認知情報科学科の樋口洋子助教が、理化学研究所から「理研桜舞賞」を受賞しました

1.受賞者氏名
樋口洋子(ひぐちようこ)

2 .所属
認知情報科学科

3.受賞名称
「理研桜舞賞」

4.受賞日
2026年3月31日

5.受賞団体・大会名
理化学研究所

6.論文(作品)・研究題目
記憶は無意識のうちに変化する−勘違いを生み出す心と脳の仕組み−

7.賞について
無意識のうちに形成された記憶が時間の経過とともに再編成され、その過程に海馬が中核的に関与することを発見しました。

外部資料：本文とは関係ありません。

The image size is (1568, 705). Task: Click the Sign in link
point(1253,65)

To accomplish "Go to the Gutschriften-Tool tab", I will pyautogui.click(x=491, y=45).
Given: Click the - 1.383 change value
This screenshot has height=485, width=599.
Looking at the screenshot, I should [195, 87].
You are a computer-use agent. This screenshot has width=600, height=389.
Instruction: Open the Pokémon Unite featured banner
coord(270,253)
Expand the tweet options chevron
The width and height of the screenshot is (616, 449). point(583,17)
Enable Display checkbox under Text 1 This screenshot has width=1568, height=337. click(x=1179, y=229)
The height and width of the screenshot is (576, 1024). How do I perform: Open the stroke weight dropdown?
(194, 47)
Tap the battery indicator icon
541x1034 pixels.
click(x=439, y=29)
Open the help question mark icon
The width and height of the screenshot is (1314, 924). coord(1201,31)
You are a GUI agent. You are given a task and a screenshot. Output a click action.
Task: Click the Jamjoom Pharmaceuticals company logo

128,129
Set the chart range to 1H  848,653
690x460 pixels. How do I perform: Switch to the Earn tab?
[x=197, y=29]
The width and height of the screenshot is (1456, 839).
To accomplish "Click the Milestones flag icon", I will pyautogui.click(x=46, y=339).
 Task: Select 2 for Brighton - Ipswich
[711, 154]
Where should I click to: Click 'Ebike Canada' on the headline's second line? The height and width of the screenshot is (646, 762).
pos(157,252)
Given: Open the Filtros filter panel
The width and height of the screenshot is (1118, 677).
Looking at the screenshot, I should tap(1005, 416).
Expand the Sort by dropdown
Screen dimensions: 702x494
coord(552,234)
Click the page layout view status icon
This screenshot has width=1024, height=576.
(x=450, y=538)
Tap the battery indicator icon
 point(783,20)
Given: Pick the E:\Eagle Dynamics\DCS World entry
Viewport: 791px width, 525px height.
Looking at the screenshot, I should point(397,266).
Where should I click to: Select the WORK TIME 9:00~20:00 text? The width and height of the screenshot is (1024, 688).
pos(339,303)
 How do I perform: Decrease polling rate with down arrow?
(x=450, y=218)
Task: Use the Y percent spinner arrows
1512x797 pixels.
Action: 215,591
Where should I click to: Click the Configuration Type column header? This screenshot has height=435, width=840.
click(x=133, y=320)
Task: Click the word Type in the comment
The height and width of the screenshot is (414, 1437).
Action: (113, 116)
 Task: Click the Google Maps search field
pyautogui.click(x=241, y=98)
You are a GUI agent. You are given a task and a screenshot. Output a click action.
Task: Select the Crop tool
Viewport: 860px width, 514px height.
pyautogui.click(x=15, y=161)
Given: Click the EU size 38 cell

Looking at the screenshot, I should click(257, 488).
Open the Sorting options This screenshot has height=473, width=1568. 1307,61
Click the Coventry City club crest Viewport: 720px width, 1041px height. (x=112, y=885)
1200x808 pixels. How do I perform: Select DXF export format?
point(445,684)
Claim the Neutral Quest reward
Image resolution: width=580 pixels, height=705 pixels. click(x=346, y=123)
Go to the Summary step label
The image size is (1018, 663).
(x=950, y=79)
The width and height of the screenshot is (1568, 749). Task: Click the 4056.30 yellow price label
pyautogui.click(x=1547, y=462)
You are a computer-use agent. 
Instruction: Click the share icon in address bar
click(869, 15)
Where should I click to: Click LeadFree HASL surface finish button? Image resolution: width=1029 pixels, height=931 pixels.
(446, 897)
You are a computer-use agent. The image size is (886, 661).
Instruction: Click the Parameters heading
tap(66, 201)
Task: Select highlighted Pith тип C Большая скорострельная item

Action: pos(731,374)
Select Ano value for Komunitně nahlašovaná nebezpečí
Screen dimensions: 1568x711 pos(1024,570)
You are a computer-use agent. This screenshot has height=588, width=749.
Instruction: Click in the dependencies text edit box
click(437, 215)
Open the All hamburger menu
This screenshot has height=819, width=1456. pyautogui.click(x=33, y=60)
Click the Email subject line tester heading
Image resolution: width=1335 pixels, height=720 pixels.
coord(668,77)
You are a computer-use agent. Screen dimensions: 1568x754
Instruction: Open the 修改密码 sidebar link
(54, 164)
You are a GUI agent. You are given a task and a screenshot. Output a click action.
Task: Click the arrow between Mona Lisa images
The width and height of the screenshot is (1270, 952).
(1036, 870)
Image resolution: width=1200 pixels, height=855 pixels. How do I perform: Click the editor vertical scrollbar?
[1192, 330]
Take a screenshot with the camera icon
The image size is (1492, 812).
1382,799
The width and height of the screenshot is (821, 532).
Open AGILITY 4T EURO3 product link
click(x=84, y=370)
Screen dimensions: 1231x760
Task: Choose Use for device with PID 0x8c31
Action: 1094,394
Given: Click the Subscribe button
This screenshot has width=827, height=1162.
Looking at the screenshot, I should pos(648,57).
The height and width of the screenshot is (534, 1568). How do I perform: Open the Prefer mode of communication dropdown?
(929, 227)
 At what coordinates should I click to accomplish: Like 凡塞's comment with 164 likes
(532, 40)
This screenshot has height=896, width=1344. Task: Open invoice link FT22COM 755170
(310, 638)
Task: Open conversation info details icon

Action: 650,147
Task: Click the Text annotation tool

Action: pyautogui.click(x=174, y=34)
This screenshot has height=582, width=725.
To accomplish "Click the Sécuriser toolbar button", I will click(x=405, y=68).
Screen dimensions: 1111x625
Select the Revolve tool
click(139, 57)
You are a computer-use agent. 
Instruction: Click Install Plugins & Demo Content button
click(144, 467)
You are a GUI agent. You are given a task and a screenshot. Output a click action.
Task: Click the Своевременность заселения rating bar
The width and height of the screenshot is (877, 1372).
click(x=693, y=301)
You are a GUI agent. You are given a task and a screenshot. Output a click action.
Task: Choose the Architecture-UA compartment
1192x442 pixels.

具体的には、意識的な思考の影響を最小限に抑えた無意識的な記憶の実験によって、次のことを明らかにしています。ある出来事の連続(例:Aの後にBが起こる)を記憶すると、その出来事の逆さまの記憶(例:Bの後にAが起こる)も無意識のうちに形成されます。その後、時間が経過すると、本当の記憶と逆さまの記憶が脳内で統合され、区別ができなくなります。さらに、functional MRI (fMRI) を用いた脳活動計測により。この記憶の変化に対応する活動変化が、記憶の中枢である海馬に見られることがわかりました。これらの結果は、無意識的記憶の形成・変化のダイナミクスを心理指標と神経指標の両面から整合的に説明し、日常の誤認や勘違いの一因が「思考の誤り」だけでなく「記憶の変化」そのものにあることを示す先進的な成果です。

8.受賞の感想
このたび、理研桜舞賞を賜りました。 これまで支えてくださった皆さまへの感謝を胸に、本賞を励みとして、 今後も研究を通じて社会に貢献できるよう、より一層精進してまいります。